The mesorectal fat is thinner inferiorly as it approaches the anal verge. Low rectal cancer (<5 cm from the anal verge) has overall worse prognosis. Higher local recurrence rate with higher chances of CRM involvement has been reported.17 This may be partly explained by the fact that the amount of mesorectal fat is thinner in low rectum. Low rectal tumours also deserve special surgical attention.18
 
One major weakness of this study was that body mass index (BMI) was not taken into account. However, a study in the UK19 has shown that BMI does not affect the thickness or volume of mesorectal fat.
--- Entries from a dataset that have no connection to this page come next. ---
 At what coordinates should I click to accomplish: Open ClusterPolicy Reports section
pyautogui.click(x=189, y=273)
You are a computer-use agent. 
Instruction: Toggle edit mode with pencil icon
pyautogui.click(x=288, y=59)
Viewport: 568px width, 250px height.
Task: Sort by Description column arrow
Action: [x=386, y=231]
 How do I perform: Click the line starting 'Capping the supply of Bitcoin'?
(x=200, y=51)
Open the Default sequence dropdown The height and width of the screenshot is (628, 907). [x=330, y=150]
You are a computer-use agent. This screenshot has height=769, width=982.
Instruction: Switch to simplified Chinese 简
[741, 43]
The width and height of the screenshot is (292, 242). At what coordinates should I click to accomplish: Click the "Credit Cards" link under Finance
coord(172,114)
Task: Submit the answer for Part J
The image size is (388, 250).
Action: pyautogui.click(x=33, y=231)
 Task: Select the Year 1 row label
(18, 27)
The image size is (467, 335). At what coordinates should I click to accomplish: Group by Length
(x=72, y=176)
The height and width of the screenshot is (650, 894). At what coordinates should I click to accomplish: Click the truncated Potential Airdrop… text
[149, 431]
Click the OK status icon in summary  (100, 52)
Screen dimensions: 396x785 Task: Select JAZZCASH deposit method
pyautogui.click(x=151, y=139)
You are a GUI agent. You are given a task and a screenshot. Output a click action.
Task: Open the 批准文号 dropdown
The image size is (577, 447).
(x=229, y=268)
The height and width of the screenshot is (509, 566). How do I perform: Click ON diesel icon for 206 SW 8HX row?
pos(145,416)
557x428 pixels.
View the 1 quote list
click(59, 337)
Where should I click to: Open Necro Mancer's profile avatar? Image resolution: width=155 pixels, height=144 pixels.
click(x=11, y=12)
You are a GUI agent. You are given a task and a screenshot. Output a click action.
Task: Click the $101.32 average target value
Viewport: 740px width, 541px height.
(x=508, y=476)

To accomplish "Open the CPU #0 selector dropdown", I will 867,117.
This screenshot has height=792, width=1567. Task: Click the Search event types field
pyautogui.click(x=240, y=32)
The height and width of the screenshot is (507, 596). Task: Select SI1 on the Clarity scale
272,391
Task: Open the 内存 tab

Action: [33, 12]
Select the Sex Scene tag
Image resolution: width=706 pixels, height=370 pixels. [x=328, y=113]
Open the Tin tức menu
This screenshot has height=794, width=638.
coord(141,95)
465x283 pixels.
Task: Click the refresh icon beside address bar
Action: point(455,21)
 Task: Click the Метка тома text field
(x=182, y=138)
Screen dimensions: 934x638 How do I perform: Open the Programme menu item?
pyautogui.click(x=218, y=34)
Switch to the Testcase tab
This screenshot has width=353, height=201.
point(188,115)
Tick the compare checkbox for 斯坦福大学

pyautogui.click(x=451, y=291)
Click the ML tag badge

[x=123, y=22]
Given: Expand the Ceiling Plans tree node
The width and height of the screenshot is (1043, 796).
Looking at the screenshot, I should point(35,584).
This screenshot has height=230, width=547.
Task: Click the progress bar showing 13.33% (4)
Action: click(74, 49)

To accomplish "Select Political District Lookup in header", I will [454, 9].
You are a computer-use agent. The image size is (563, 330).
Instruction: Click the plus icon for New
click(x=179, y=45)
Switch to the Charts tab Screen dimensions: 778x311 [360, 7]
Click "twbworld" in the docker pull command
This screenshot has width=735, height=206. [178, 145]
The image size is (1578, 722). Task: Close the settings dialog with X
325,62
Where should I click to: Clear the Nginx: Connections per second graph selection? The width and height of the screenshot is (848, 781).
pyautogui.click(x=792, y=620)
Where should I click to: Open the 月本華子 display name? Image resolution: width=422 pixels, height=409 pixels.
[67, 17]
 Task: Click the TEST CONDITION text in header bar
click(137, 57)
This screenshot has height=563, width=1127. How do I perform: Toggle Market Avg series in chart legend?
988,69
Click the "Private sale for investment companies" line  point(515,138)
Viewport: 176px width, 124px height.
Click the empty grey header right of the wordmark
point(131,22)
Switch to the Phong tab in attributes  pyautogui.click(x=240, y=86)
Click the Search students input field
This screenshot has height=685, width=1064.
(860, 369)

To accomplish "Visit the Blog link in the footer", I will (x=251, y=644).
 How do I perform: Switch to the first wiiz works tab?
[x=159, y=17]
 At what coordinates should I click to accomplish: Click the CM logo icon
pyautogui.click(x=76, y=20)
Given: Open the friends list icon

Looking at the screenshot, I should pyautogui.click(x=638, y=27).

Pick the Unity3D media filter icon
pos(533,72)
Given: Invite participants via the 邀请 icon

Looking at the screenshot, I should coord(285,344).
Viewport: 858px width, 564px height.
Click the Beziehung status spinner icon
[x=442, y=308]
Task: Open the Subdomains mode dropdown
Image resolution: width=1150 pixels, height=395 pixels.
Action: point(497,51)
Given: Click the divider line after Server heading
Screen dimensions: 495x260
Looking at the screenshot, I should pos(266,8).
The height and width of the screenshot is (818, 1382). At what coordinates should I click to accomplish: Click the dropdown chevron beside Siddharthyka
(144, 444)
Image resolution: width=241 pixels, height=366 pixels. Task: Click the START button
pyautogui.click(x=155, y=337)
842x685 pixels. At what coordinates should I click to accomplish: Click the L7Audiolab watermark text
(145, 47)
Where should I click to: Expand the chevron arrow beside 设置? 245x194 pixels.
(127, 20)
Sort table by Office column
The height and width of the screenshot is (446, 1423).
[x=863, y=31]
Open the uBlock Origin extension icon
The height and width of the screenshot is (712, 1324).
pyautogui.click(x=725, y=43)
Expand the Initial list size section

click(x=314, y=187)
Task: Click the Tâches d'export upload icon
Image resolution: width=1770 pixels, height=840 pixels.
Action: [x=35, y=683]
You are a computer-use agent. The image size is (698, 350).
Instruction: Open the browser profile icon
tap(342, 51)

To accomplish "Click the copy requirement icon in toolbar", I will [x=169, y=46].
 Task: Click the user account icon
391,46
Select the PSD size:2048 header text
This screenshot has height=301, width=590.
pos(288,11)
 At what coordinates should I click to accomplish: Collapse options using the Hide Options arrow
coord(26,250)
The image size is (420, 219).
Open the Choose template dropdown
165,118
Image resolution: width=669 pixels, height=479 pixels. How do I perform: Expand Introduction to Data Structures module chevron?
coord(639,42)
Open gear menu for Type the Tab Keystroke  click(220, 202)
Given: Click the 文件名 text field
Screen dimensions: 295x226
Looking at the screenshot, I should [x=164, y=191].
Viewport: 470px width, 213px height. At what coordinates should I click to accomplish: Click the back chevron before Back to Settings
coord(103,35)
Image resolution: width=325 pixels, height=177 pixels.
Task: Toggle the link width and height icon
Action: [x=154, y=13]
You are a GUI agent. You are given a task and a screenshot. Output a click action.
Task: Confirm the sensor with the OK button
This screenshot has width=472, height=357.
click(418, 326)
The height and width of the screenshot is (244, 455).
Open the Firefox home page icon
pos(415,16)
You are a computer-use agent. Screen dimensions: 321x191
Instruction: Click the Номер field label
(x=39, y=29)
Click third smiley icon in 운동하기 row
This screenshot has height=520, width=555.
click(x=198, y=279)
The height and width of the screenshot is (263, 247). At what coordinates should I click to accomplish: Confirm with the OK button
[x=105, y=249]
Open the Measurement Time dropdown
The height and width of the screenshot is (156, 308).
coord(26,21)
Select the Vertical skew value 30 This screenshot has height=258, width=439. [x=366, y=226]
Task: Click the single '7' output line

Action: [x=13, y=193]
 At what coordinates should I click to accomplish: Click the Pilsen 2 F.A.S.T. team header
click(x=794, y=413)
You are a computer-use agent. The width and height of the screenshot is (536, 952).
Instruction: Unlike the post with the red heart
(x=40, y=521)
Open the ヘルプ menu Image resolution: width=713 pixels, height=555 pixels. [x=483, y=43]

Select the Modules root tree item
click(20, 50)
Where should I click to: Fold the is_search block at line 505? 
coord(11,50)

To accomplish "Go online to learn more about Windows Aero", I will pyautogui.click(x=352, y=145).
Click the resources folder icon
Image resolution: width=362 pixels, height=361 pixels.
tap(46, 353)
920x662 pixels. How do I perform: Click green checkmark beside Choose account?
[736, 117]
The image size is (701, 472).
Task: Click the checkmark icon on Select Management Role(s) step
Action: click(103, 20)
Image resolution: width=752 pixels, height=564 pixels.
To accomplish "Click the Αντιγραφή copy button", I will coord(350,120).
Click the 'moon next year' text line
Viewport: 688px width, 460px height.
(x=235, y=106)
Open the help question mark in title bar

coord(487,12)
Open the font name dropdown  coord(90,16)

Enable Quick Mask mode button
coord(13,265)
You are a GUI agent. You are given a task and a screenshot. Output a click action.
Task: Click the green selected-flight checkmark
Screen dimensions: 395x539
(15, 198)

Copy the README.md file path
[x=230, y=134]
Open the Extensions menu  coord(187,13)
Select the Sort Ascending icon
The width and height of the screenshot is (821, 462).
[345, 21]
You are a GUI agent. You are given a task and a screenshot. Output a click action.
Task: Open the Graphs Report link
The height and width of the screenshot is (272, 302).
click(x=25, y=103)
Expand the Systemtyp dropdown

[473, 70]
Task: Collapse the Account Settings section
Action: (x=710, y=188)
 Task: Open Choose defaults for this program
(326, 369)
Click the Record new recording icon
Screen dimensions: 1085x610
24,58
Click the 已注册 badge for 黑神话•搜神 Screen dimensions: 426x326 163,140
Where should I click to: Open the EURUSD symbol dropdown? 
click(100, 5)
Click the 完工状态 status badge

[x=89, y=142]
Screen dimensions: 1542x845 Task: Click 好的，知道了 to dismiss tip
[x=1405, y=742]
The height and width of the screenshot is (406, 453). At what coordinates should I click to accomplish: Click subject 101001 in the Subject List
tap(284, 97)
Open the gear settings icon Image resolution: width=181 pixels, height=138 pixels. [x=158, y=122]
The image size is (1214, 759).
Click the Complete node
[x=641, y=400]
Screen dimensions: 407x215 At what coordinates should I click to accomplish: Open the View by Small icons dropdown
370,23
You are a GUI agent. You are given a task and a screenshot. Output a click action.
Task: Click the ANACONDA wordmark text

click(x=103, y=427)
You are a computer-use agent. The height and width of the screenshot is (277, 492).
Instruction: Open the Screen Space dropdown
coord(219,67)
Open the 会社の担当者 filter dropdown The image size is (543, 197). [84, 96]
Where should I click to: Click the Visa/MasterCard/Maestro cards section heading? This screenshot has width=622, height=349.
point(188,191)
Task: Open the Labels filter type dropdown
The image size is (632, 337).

However, the measurement method employed in that study was different from that in our study, rendering direct comparison difficult. Whether the paucity of mesorectal fat in Chinese patients is due to body build or genetic factors is unknown. Further multicentre studies with collection of BMI data and ethnic information and using standardised measurement methods are needed for better comparison.
 
Conclusion
Thickness of mesorectal fat is shown to be <15 mm in the majority of patients in most positions and at most levels. It was <5 mm for low rectal position. T3a/b tumours may paradoxically infiltrate the mesorectal fascia in the study population. In staging of Chinese rectal cancer patients, T3a/b tumours may threaten the CRM in the majority of locations and patients. Thus, the status of T3a/b alone should not be taken as an indicator of early-stage disease.
 
Acknowledgements
We would like to acknowledge Dr John KW Chan and St Paul’s Hospital for courtesy of MRI images.